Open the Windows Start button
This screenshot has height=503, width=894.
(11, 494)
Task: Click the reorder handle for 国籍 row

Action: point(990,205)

....

## Try it
Take the entries above and set them all down again exactly as they read.

## Your response
Open the Windows Start button
This screenshot has height=503, width=894.
(11, 494)
Task: Click the reorder handle for 国籍 row

Action: point(990,205)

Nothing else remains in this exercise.